What you will do:
#1 Rewrite the game preview starting with "And Air Force’s" and going on through "Pitt and Purdue.", putting "alignments" in place of "formations".
#2 According to the game preview, how many points have the Irish yielded in their last three games?
#3 Decide whether each statement agrees with the game preview, and support each yes or no with the deciding words quoted from it: (a) Notre Dame's record is 3-2. (b) Air Force runs the pure triple option. (c) Troy Calhoun coaches Air Force.

Passage shown:

'''

The Falcons (3-1) come to Notre Dame Stadium averaging 364 yards rushing per game. That makes for an interesting matchup since the Irish defense, led by linebacker Manti Te’o, is only giving up 91 yards on the ground through five games.
And Air Force’s ability to switch its offensive look from series-to-series or even play-to-play is something Notre Dame (3-2) will have to contend with. It’s not the pure triple option that Navy used to run all over the Irish last season.
“There are so many versions of the option,” Irish defensive end Kapron Lewis-Moore said. “They run a lot of formations and can spread you out.”
After breakdowns at Michigan that led to a last-second loss, Notre Dame’s defense has rallied and the Irish have yielded only 35 points in the last three games, victories over Michigan State, Pitt and Purdue.
“They are superb against the run,” Air Force coach Troy Calhoun said. “They haven’t relinquished a whole of yards or scores. They are limiting field position and scores, too. … They have been together awhile and there is pretty good continuity.”

'''

Source data:
'''

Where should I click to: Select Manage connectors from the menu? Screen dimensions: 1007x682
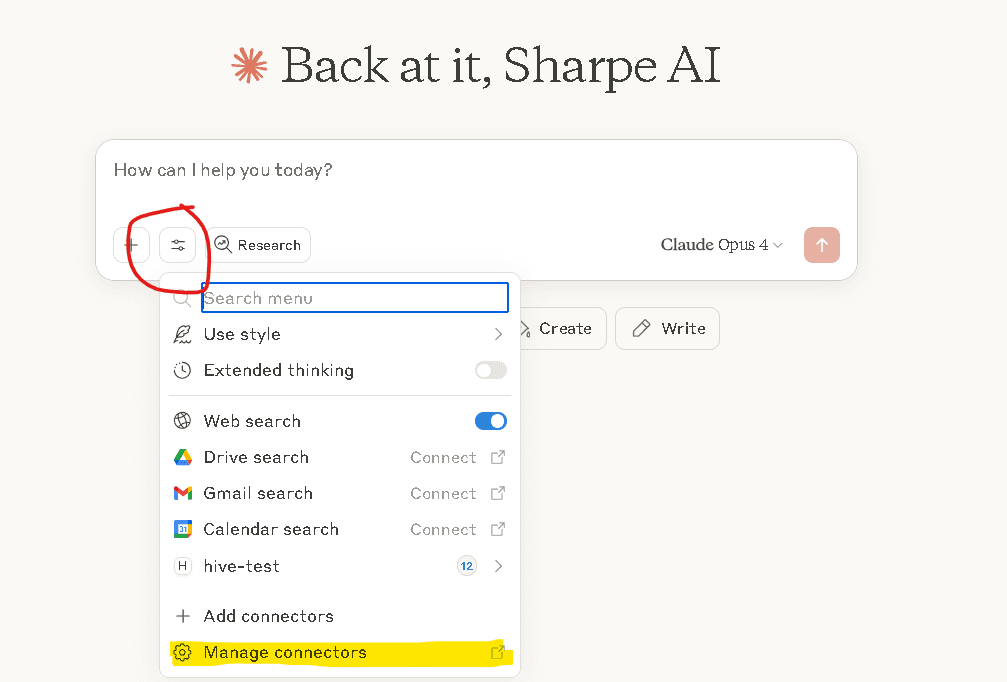284,652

'''

Set of answers:
#1
And Air Force’s ability to switch its offensive look from series-to-series or even play-to-play is something Notre Dame (3-2) will have to contend with. It’s not the pure triple option that Navy used to run all over the Irish last season.
“There are so many versions of the option,” Irish defensive end Kapron Lewis-Moore said. “They run a lot of alignments and can spread you out.”
After breakdowns at Michigan that led to a last-second loss, Notre Dame’s defense has rallied and the Irish have yielded only 35 points in the last three games, victories over Michigan State, Pitt and Purdue.

#2 35 points

#3
(a) Yes: "Notre Dame (3-2)"
(b) No: "It’s not the pure triple option that Navy used to run all over the Irish last season."
(c) Yes: "Air Force coach Troy Calhoun said"